LAUSR

Abstract Corneal neovascularization and other angiogenic disorders are characterized by dysregulation of vascular endothelial growth factor (VEGF). Anti-VEGF therapy, particularly by applying the specific monoclonal antibody Bevacizumab is a widely-used treatment. Chitosan polymer nanoparticles are typically used for Bevacizumab delivery to the corneal tissue. This study aimed to investigate the interaction of chitosan polymer with Bevacizumab from structural, thermodynamic and pharmaceutical viewpoints. Synthesized and characterized chitosan nanoparticles were loaded with Bevacizumab and studied by spectroscopic techniques. 3D structural model of Bevacizumab and chitosan polymer were built and studied through computational modeling by docking and molecular dynamics simulations. Our results demonstrated a spontaneous enthalpy-driven interaction between Bevacizumab and chitosan, mainly involving electrostatic and hydrogen bonds.
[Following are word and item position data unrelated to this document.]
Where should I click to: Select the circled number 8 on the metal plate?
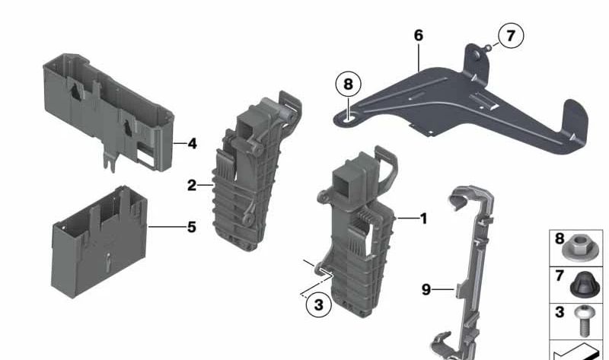pos(348,84)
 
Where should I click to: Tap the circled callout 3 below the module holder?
pos(318,305)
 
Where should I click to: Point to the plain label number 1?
pos(423,219)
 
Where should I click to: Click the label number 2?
pos(191,185)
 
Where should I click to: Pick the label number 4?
pos(192,143)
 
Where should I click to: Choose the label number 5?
pos(191,227)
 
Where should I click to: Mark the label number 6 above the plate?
pos(418,35)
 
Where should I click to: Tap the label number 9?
pos(426,289)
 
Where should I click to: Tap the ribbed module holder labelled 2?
pos(251,175)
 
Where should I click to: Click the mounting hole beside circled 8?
pos(349,116)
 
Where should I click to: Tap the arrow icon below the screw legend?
pos(579,351)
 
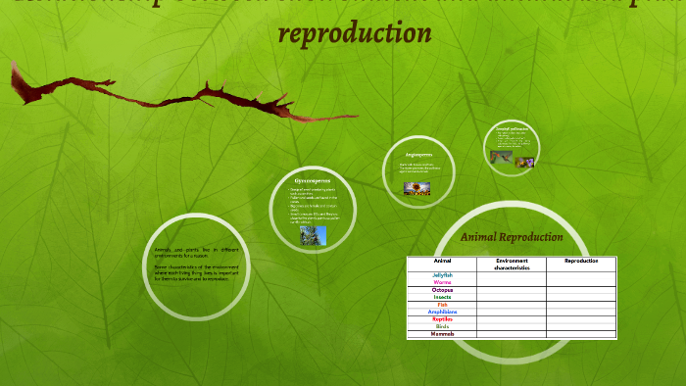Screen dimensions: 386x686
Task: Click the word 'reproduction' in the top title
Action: (355, 32)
Docking and simulations confirmed that the ternary structure, secondary structures, and the complementarity-determining regions (CDRs) of Bevacizumab remained stable in the presence of chitosan. In conclusion, the relatively weak interaction between Bevacizumab and chitosan nanoparticles provides the basis for efficient capture and appropriate release of the drug by chitosan as the essential part of the Bevacizumab delivery system.